In an age where the media is playing an increasing role in the production of knowledge the oversimplification of issues is becoming more common. The rapid circulation of images and stories around the world can lead to people focusing on a singular popular discourse in order to shift through masses of information provided. A discourse is a system of knowledge supported by institutions which create a picture for people of what is true. These discourses become known as common knowledge. An emerging discourse in the field of global health is the prioritized need of developing countries over marginalized communities in developed nations. This discourse is embedded within our society through education and media which focus heavily on the global South. These views are often legitimated by experts who rely on science, regarded as a neutral discipline, to produce facts on which health policy is based. However, knowledge is never neutral and global health is inextricably linked with power and politics.

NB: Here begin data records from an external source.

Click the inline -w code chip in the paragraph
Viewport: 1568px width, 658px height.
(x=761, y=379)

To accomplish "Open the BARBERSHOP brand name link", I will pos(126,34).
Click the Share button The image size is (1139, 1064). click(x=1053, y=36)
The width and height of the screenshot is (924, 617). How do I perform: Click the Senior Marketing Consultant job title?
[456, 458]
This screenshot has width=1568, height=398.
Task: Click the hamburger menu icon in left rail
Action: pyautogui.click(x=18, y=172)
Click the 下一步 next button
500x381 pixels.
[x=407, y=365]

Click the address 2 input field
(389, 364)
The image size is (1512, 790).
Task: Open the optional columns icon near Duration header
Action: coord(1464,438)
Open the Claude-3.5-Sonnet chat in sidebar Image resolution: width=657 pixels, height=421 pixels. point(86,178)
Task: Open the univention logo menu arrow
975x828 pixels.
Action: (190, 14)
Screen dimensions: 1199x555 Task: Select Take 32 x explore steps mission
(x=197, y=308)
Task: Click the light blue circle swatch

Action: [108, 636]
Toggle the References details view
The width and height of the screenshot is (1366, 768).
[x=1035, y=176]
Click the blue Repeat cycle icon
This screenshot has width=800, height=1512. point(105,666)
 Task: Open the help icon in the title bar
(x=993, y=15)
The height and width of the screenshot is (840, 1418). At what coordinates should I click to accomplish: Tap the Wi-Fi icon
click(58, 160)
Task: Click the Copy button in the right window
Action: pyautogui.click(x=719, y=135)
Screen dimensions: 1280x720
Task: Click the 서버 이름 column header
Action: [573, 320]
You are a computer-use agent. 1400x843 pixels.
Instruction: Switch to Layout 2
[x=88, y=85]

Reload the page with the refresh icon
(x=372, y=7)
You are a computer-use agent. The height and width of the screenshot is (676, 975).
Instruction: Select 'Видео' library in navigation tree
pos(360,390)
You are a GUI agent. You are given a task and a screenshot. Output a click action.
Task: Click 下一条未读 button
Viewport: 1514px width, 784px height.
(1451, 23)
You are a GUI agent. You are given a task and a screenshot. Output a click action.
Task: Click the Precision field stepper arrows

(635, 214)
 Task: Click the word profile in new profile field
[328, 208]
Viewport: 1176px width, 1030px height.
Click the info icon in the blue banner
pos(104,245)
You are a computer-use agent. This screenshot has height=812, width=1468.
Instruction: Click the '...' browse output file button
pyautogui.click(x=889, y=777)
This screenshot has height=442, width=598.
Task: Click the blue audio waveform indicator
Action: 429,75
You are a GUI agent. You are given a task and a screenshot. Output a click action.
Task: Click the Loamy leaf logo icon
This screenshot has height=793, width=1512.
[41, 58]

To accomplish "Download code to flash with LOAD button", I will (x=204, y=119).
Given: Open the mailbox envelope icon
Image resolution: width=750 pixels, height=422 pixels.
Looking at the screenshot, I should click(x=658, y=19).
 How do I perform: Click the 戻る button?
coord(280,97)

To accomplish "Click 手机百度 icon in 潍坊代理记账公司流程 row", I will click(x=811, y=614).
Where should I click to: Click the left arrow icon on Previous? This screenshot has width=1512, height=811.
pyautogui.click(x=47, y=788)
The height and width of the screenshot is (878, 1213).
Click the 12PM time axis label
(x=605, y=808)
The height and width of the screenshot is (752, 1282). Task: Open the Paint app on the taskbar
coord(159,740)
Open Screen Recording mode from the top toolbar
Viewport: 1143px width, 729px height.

In global health the lens has often been focused outward toward countries faraway rather than inward at developed countries. Examples of this phenomenon range from the First Nations in Canada to the Roma in Europe who needlessly live in substandard conditions. These in-need communities are often marginalized due to historical and political reasons and are subsequently not featured in the media in favor of more popular subjects for global health. Thus, knowledge creation on global health issues within developed countries, with a focus on minority and marginalized groups should be a priority within the Agenda Knowledge for Development. In addition to this, the Agenda should raise awareness and direct goals which highlight these forms of power which marginalize certain communities and prevent them from having a seat at the table for discussions on global health.